(continuando...)
Só quase vinte anos depois é que tinha conseguido saber de fonte segura que tinha ficado viúva poucos meses depois de lhe terem levado o marido…
Um mês depois da fatídica madrugada em que dez homens cobardes armados até aos dentes lhe tinham arrombado a casa e, em poucos minutos, destruído metade da sua vida, descobrira que estava à espera de um segundo filho. No mesmo dia tinha ido à consulta com o obstetra de onde regressara com uma esperança renovada e com o pressentimento feliz de que aquela gravidez era um sinal de que o marido poderia estar vivo e que ainda haveriam de voltar a ser uma família unida e tranquila. Pela primeira vez em semanas saía-lhe do pensamento a imagem terrível e intrusiva do marido a ser violentamente torturado. Mas a alegria durou um momento. Quando regressou a casa, encontrou a sua mãe a chorar agarrada à neta, que convulsivava ininterruptamente há mais de uma hora com malária cerebral.

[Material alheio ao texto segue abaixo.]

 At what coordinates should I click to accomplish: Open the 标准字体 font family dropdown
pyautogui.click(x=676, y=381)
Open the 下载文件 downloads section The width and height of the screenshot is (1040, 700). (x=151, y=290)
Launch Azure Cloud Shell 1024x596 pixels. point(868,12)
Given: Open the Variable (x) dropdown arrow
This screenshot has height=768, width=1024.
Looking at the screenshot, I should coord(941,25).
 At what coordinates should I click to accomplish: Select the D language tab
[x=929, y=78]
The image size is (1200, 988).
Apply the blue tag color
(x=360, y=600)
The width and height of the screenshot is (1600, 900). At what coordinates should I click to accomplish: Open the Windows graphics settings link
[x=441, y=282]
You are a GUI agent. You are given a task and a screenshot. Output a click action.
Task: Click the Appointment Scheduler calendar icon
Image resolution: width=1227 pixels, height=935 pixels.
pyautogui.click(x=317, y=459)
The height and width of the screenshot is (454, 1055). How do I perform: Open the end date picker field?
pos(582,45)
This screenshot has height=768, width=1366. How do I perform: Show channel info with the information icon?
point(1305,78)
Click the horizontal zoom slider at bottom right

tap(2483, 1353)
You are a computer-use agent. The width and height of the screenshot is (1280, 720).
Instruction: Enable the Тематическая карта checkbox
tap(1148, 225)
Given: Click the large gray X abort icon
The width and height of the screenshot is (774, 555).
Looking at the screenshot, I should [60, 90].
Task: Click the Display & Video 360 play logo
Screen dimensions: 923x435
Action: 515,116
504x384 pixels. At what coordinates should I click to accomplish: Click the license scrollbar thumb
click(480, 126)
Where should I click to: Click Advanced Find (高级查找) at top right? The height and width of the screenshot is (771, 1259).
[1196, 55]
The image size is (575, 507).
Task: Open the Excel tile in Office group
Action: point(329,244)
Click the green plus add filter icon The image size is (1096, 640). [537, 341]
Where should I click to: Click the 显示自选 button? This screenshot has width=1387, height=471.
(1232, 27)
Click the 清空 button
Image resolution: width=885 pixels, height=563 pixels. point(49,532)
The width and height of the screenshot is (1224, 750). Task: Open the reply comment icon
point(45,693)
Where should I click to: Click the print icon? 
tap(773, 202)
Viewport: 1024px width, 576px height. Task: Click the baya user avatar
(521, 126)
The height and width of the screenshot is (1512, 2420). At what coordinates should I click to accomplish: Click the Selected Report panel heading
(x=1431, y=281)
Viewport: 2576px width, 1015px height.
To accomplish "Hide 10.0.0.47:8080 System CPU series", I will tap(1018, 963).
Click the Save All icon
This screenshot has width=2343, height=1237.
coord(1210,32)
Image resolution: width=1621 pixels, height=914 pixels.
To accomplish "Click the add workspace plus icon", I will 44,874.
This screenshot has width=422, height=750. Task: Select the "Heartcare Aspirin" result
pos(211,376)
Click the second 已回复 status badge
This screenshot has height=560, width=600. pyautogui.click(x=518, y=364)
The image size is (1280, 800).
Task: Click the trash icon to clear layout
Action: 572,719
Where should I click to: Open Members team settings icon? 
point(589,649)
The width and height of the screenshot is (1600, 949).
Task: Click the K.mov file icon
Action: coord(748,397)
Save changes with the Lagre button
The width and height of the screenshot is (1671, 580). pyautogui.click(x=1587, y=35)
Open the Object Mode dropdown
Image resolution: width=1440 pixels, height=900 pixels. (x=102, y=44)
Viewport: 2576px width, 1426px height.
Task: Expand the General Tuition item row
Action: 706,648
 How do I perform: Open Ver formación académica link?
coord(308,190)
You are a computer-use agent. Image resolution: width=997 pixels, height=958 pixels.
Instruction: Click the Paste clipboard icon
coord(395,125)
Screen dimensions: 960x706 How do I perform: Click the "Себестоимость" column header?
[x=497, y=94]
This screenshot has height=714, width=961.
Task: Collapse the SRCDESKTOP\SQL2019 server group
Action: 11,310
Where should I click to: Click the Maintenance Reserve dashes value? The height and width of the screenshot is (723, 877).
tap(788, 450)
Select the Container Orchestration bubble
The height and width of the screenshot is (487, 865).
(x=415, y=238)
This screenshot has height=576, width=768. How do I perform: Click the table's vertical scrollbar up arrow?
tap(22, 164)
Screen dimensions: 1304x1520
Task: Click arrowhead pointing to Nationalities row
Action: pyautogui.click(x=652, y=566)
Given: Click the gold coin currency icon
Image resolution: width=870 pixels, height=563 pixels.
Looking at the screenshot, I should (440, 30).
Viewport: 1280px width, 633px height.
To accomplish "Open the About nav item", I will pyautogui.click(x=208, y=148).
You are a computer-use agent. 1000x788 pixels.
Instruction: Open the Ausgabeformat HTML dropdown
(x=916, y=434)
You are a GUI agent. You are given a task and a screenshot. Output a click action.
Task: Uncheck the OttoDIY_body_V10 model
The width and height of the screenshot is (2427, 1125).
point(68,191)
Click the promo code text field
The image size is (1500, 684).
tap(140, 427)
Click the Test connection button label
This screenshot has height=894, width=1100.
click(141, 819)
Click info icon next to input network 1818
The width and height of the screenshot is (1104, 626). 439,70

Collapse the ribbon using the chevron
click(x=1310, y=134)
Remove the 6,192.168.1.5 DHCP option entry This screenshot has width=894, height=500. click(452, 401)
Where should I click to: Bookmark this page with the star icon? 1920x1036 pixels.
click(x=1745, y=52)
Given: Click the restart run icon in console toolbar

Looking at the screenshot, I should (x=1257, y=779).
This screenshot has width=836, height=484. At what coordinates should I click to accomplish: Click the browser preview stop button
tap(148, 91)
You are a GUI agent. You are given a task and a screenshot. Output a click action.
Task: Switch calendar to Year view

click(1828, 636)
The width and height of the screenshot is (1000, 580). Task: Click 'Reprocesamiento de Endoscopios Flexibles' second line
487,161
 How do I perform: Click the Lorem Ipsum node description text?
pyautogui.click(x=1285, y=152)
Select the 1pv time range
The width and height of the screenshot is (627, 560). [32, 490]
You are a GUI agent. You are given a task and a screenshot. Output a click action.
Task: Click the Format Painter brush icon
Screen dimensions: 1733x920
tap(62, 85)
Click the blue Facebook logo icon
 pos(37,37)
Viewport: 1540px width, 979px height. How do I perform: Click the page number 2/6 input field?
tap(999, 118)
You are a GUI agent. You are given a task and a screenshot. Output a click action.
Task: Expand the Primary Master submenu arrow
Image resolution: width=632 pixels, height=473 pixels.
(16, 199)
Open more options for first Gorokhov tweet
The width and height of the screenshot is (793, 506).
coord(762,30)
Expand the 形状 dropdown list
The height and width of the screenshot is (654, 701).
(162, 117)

O mundo caía-lhe aos pés pela segunda vez em tão pouco tempo...
Ainda teve forças para pegar na menina e levá-la para o Hospital Central, desafiando os perigos da rua e o recolher obrigatório mas, apesar dos tratamentos e de todas as tentativas para a reanimar, a sua princesa nunca mais recuperou a consciência e faleceu menos de 24 horas depois. Talvez pelo esforço físico, pelo desgosto, pela desistência ou, simplesmente, porque já estava escrito no seu destino, acabou por perder a gravidez, ficando absolutamente à deriva numa depressão profunda. Revoltada por uma revolução com cujos princípios concordava, mas que tinha sido cega e profundamente injusta para com ela e para com as pessoas que antes viviam honestamente, fazendo o país funcionar, sem prejudicar ninguém. Perdida por a justiça não estar do seu lado, por não poder apresentar queixa por lhe terem raptado e possivelmente morto o marido, sob pena de ser presa também e colocar em risco a família de ambos. Revoltada por não ter como recuperar a sua vida, por a maioria dos amigos ter saído do país aproveitando qualquer pretexto para obter a nacionalidade Portuguesa e assim levar os filhos para longe da guerra civil que já despontava. Por o mundo ter deixado de fazer sentido nas regras e valores em que acreditava. De tal maneira ficara perdida, dizia ela, que na altura nem morrer lhe passava pela cabeça.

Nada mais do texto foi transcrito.